3.3.3.2 Technology Development. There is limited funding for Decontamination S&T efforts such that the commodity area is essentially at a technology watch status. Available resources are focused on decontaminants, operational materials, and contamination control.
Biochemical investigations in this area are directed toward finding reactive enzymes which will be effective against all CB threat agents. These must be stable in storage and environmentally acceptable. Various approaches are being taken to optimize the use of enzymes. Studies continue into the use of enzymes incorporated into various foam systems. This would allow for the use of fielded fire fighters' equipment for surface application. Tests will also be conducted using new formulations of quaternary ammonium complexes against CW agents with emphasis on devising ways to control viscosity and develop means to optimize efficiency and effectiveness.

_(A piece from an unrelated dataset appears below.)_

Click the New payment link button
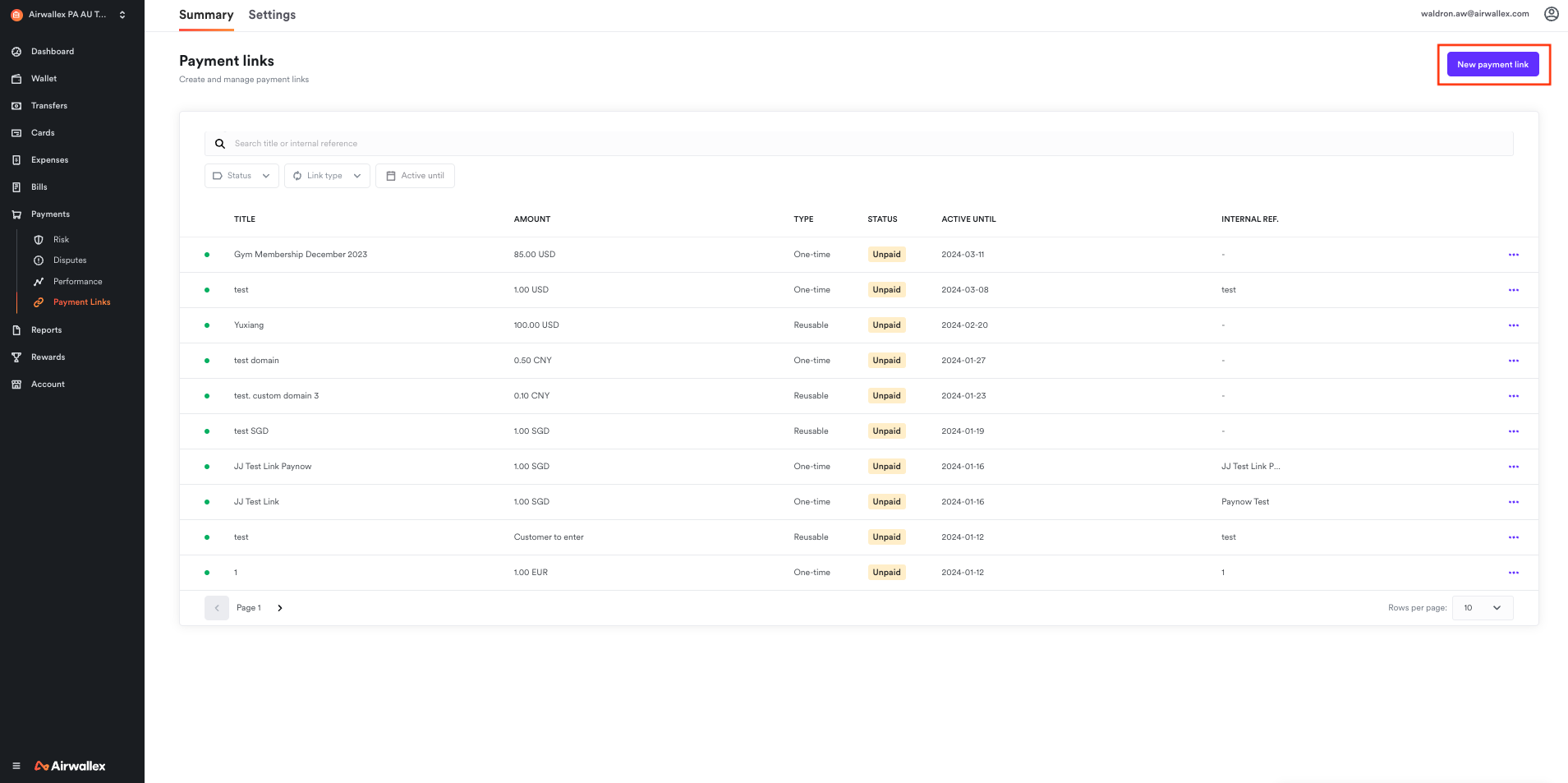Screen dimensions: 1568x783 point(1492,65)
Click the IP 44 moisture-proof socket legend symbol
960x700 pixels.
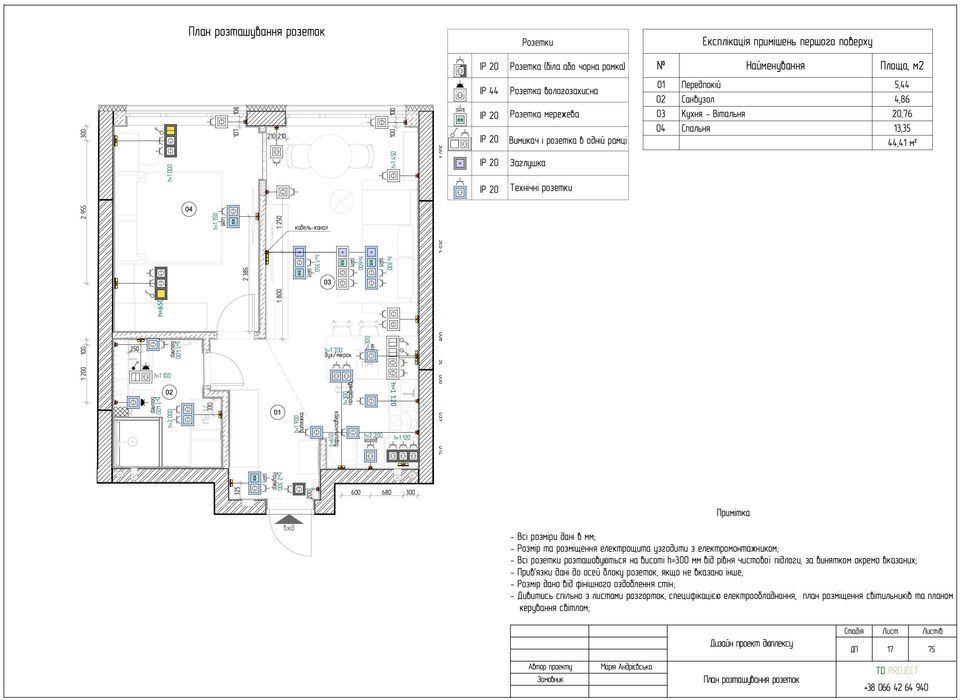click(x=460, y=91)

There exists a requirement to replace DS2 with a significantly less corrosive and more environmentally acceptable material. For this purpose, a study is planned to be initiated in FY97 using commercially available oxidizing detergents. Also, in a recent Decontamination Workshop, new technology for future investigation was identified. The most promising approach is the use of supercritical carbon dioxide technology. This approach would require a two step procedure, using the supercritical carbon dioxide to remove the agent from surfaces, such as sensitive equipment, and following that with destruction of the collected contaminant. Investigations are planned for FY97.
Preventing the spread of contamination or preventing combat equipment from becoming contaminated greatly eases the later decontamination process and permits equipment to be used much more quickly after a CB attack. This technology effort is investigating procedures and materials that will prevent contamination from spreading to the interiors of combat equipment and aircraft or aid in rapid clean-up of contamination to reduce the spread of contamination. Work to date has concentrated on aircraft interiors. In addition, by the end of FY97, a plan will be completed to assess the feasibility of large area decontamination and, if deemed worthy of further investigation, a road map and funding plan will be detailed.

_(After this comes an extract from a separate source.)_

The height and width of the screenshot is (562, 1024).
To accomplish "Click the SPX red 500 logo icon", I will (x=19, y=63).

3.3.3.3 Basic Research. The chemistry at organized interfaces
in solutions (micelles, emulsions, microemulsions, vesicles, liposomes)
has proved to be extremely useful for enhanced reactivity needed
for decontamination technology advances. Recently, novel types
of polymeric support termed "starburst" dendrimer polymers
have been developed. The ability to attach substances that can
serve as catalysts to the surface of dendrimers has been shown.
Studies are planned to examine the use of such systems to decontaminate
CB agents in environmental matrices.